> _WHAT IS REQUIRED_: Identify all lines in the listing that include the word "computer", and copy them out.

> _DATA RECORDS_:
=== Section Start ===

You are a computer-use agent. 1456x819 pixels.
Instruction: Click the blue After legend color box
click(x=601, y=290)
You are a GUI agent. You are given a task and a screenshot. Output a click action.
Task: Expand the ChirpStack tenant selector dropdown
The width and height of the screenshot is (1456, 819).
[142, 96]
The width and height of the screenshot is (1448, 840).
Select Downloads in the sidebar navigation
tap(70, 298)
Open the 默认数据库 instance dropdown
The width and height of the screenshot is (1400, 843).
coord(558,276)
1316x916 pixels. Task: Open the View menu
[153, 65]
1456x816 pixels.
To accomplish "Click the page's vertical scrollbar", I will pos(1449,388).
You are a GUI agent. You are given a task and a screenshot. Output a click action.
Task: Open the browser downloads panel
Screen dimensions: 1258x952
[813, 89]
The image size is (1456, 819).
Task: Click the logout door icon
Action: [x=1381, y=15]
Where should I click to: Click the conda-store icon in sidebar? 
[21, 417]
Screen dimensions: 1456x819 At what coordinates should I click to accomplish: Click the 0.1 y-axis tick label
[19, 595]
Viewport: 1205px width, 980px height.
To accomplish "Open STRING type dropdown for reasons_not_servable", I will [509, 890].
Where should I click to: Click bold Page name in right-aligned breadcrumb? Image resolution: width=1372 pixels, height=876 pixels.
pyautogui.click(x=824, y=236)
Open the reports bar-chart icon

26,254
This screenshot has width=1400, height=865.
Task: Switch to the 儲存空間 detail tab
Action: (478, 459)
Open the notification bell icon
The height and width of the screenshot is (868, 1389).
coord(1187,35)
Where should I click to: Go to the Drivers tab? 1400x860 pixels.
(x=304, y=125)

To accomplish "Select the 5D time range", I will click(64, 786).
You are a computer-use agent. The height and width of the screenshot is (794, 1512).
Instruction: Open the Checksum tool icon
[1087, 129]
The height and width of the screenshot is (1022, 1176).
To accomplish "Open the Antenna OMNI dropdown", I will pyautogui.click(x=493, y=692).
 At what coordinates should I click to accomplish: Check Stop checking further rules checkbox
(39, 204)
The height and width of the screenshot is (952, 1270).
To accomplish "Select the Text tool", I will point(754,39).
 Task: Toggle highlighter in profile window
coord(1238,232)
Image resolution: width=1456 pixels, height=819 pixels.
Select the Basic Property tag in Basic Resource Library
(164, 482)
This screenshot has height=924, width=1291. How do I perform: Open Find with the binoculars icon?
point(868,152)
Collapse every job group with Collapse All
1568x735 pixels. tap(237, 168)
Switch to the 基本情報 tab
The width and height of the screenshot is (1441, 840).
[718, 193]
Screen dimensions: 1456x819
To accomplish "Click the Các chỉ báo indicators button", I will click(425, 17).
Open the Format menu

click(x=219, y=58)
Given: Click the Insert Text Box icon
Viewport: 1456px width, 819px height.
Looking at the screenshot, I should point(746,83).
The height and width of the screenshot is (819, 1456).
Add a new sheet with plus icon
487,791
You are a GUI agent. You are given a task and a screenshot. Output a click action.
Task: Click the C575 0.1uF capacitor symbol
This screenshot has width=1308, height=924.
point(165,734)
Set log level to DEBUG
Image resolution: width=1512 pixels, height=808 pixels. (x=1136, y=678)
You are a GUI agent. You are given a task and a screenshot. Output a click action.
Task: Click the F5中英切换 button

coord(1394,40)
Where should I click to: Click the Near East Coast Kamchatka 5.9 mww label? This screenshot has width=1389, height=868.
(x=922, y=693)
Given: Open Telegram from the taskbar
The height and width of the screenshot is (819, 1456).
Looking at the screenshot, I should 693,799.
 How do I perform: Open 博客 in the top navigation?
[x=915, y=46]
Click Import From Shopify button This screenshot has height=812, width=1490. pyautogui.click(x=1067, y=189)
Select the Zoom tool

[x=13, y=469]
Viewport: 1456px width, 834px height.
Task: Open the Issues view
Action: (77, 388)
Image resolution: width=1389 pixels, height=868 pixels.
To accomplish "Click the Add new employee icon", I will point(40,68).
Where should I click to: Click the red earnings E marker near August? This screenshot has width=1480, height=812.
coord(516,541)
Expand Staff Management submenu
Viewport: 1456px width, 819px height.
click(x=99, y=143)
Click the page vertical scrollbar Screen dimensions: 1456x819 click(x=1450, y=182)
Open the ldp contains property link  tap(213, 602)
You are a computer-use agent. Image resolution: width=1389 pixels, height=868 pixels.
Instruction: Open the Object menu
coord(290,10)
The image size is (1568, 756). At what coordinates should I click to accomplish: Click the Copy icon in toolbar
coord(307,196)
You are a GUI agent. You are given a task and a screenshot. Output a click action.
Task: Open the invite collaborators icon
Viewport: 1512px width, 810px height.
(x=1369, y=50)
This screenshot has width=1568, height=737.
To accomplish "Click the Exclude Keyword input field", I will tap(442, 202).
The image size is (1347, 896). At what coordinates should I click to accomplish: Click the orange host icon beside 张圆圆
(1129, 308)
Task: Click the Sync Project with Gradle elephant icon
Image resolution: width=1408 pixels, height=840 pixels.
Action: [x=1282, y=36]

=== Section End ===

> _SOLUTION_:
You are a computer-use agent. 1456x819 pixels.
You are a computer-use agent. The height and width of the screenshot is (794, 1512).
You are a computer-use agent. Image resolution: width=1389 pixels, height=868 pixels.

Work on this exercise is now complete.